[Records from a dataset]
++++++++++++++++++++
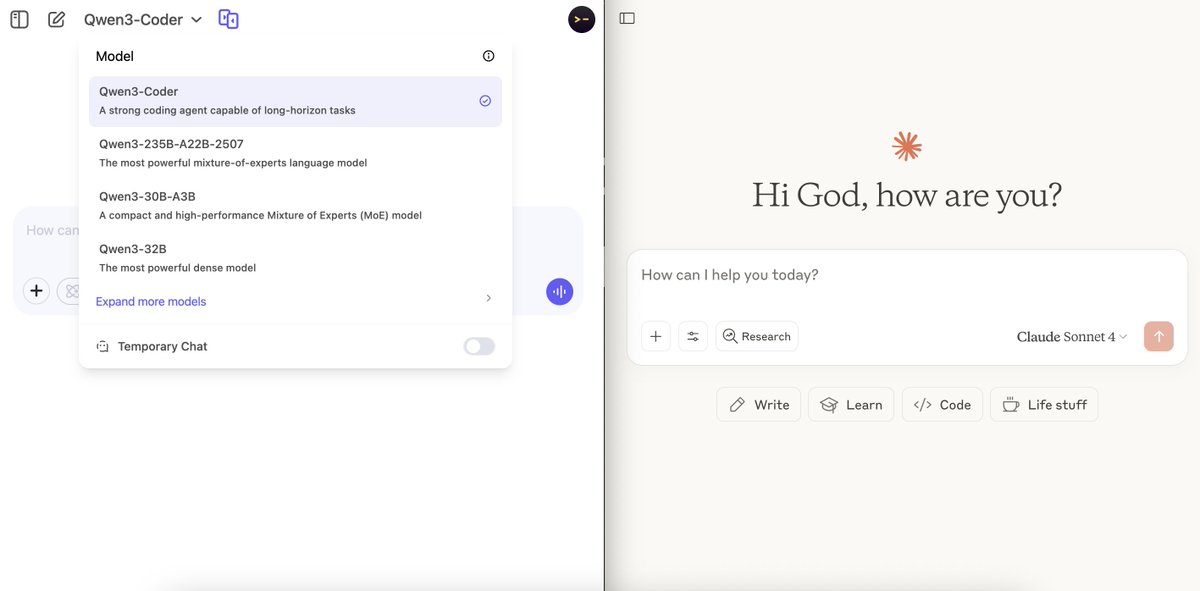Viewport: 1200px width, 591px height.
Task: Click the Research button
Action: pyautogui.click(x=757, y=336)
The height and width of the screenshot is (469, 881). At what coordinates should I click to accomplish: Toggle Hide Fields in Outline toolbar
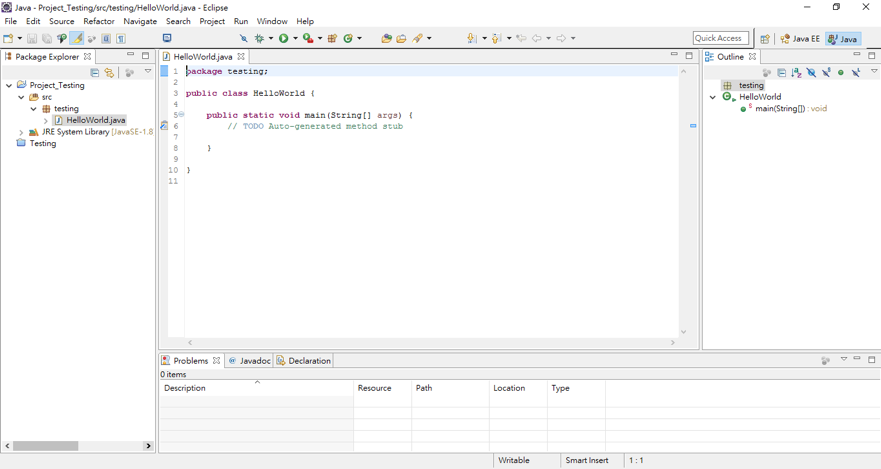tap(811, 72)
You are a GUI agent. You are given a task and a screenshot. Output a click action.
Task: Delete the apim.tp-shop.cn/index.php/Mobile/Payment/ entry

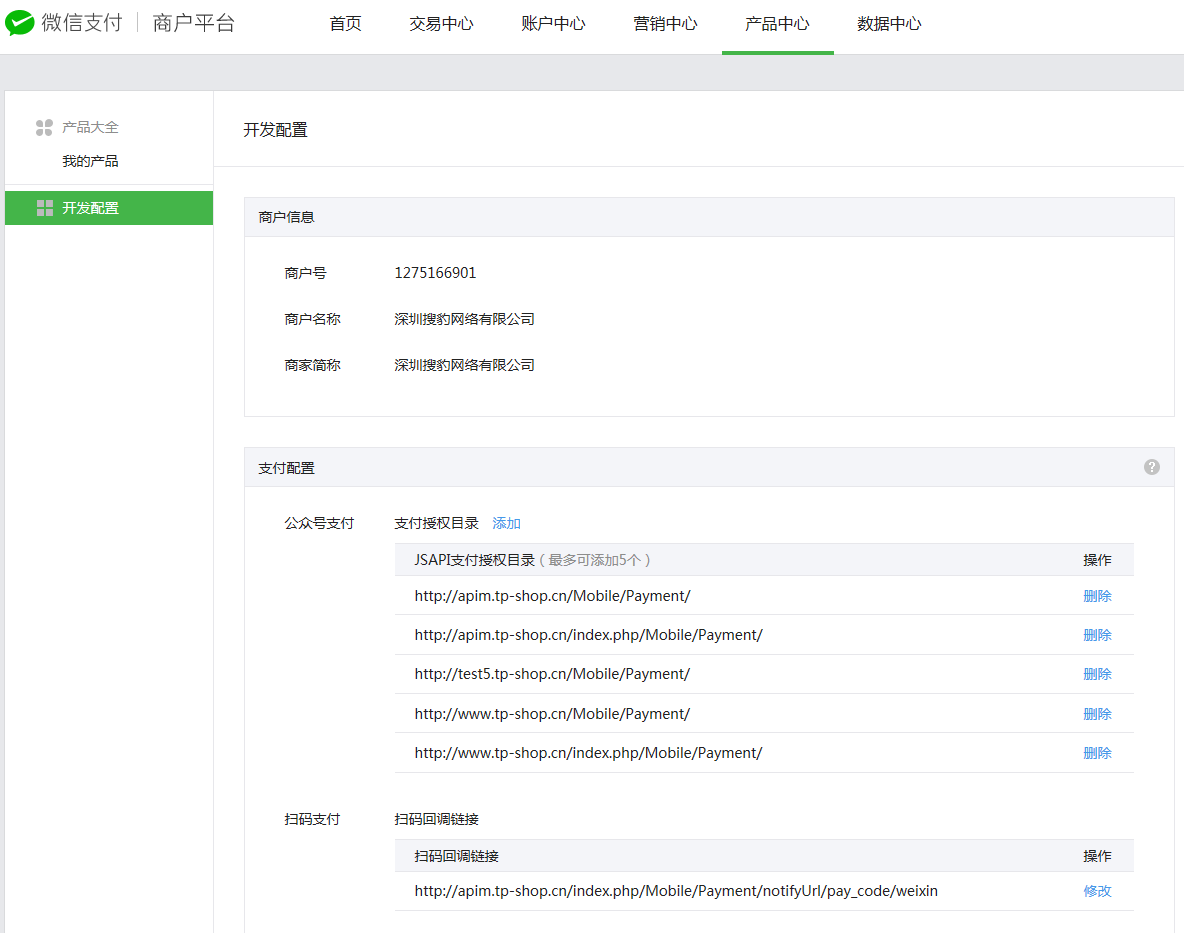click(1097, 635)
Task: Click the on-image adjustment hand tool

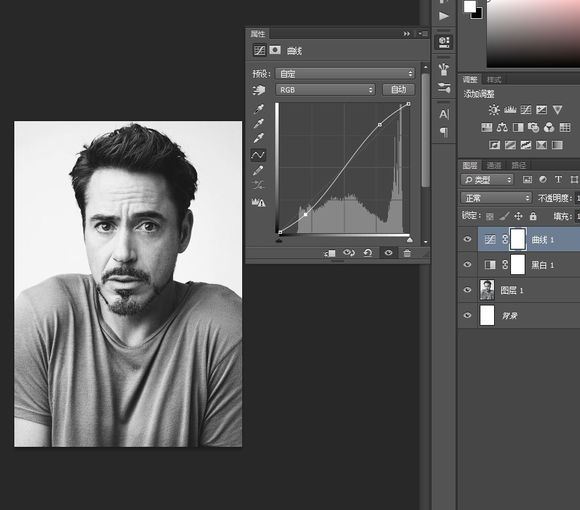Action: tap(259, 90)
++++++++++++++++++++
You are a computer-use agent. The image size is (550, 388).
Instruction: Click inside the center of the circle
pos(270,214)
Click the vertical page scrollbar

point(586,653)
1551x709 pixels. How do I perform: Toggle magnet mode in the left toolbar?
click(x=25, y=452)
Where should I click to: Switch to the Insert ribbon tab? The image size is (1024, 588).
++++++++++++++++++++
Your task. Scan the data above for the word "size", then copy every line that holds it.

Answer box.
You are a computer-use agent. The image size is (550, 388).
Where should I click to: Switch to the Insert ribbon tab? The image size is (1024, 588).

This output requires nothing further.